些細な気遣いは真一とは比べ物にならない。
私の体調を気にかけてくれるし、他の部員よりも私を優先してくれる。
最初は部活の時間だけだった先輩との時間は、そのうち勉強をする時も一緒にいるようになり、私はどんどん先輩に惹かれていった。
この人は私のことを考えてくれている。
テニスの実力もあって指導してくれる優しさがある。
勉強も得意で努力を怠らない。
清潔感のある着こなしも素敵。
よく分からないゲームや漫画は読んでいる所を見ないから、きっとそんな『気持ちの悪い物』は持っていないと思う。
聴く曲も最新のものばかりで、真一がいつも聴いているような『女の子が沢山出て来る番組』の『気色悪い歌』は一つも聞かない。

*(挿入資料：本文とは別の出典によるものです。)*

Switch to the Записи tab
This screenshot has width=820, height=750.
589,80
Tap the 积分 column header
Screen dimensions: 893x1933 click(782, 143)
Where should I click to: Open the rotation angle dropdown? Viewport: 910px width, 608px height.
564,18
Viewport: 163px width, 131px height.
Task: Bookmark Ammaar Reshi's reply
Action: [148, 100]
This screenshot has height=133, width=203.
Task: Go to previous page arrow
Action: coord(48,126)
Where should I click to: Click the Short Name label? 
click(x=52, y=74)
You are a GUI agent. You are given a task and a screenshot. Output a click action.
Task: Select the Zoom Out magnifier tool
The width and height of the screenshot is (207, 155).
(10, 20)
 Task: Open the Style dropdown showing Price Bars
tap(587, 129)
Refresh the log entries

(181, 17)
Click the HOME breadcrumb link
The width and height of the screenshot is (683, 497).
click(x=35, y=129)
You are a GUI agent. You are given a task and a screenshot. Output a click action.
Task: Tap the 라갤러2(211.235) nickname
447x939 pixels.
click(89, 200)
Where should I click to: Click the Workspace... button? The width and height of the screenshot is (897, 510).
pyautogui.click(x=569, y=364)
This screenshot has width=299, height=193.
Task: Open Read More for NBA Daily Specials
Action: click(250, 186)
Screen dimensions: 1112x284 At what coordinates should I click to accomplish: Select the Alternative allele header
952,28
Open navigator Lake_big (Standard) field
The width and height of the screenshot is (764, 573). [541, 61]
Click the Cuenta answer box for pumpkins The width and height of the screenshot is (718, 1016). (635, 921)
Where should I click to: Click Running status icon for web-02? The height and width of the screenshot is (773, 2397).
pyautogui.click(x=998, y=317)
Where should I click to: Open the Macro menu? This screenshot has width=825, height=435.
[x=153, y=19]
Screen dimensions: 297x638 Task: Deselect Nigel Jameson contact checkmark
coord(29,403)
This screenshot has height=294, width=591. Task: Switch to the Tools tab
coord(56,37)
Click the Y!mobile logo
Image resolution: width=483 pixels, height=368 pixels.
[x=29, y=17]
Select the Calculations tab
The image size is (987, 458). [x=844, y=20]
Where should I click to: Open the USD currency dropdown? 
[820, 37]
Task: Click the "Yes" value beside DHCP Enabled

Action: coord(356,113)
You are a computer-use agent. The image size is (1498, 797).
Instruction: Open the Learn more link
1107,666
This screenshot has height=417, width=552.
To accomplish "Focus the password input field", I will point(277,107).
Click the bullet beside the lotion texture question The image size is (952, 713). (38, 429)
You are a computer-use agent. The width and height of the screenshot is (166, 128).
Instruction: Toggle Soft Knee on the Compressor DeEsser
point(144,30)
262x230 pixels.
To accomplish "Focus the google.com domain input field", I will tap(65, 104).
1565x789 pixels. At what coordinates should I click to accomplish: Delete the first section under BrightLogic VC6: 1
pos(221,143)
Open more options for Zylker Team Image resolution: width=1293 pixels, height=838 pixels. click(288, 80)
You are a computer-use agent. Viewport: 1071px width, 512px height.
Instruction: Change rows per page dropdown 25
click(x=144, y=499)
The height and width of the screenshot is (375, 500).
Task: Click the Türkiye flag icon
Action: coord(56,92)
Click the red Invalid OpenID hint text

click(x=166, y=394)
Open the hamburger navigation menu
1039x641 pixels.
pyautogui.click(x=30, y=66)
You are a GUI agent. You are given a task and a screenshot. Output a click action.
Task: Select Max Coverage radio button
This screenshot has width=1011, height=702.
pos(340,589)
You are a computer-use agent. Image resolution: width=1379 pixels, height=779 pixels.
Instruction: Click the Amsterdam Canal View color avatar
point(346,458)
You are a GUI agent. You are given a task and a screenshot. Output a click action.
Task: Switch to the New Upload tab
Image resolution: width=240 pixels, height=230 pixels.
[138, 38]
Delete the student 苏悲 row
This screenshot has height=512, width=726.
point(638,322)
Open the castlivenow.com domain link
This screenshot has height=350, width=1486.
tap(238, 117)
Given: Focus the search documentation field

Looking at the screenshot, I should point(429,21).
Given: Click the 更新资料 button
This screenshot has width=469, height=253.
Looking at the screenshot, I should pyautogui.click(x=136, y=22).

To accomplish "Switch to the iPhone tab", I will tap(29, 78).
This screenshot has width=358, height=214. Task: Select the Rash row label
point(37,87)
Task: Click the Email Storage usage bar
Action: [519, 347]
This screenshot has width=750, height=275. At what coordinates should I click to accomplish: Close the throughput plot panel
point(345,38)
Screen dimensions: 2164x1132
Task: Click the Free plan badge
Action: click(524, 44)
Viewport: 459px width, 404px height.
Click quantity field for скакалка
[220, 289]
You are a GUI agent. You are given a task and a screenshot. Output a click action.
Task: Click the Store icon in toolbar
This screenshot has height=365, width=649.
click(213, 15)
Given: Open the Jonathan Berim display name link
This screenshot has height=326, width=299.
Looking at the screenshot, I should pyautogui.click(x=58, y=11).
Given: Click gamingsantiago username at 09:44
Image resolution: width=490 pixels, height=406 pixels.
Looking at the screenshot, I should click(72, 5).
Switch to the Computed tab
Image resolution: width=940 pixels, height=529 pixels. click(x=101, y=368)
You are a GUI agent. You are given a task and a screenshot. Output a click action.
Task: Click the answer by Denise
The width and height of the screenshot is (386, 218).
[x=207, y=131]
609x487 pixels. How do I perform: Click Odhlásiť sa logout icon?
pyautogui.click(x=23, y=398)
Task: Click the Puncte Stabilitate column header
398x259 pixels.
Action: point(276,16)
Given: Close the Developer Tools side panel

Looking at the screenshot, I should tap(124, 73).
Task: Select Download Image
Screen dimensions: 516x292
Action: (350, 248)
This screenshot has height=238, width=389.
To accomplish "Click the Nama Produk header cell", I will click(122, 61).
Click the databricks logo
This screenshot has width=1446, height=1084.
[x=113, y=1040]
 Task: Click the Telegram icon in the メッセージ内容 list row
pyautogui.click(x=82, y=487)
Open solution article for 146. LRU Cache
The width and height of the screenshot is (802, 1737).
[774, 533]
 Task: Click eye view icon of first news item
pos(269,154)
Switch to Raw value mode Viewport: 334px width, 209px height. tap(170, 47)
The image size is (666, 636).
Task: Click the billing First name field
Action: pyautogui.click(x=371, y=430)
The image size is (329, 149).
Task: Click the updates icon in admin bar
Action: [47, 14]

食事だっていつも手作りの物を持ってきているし、以前一度だけ部活が遅くまで続いた時、光一先輩は私を見たこともないような綺麗なお店に連れて行ってくれた。
この人よりも完璧な人はいない。
そんな風に思えた。
真一との時間は、消えかけていた。
先輩との練習が待ち遠しく思い始めた頃。
私は真一を毎日昼食に誘っていたけど、真一はいつも『コンビニの出来合いの物』を買いに行ってしまう。
誘うのも疲れてきた。
なんでこんなことをしているんだろう?
そんな風に考えてしまう。
真一と付き合ってから楽しいと思える事があったかな?
光一先輩と一緒にいた方が……
そう思い思考が止まる。
(……待って。どうして真一と光一先輩を比べるの?だって光一先輩は私のテニスを見てくれる人というだけなのに!)
本当にそうだろうか。
私は光一先輩に『彼氏として』頼らせて欲しいと思っていたのではないか?
(でも、私には真一という彼氏がいる。)
そうだ。
私には恋人がいる。
優しさしか取り柄がなくて、ロクデナシで私と全く趣味が合わないけど……それでも私の彼氏なのだから。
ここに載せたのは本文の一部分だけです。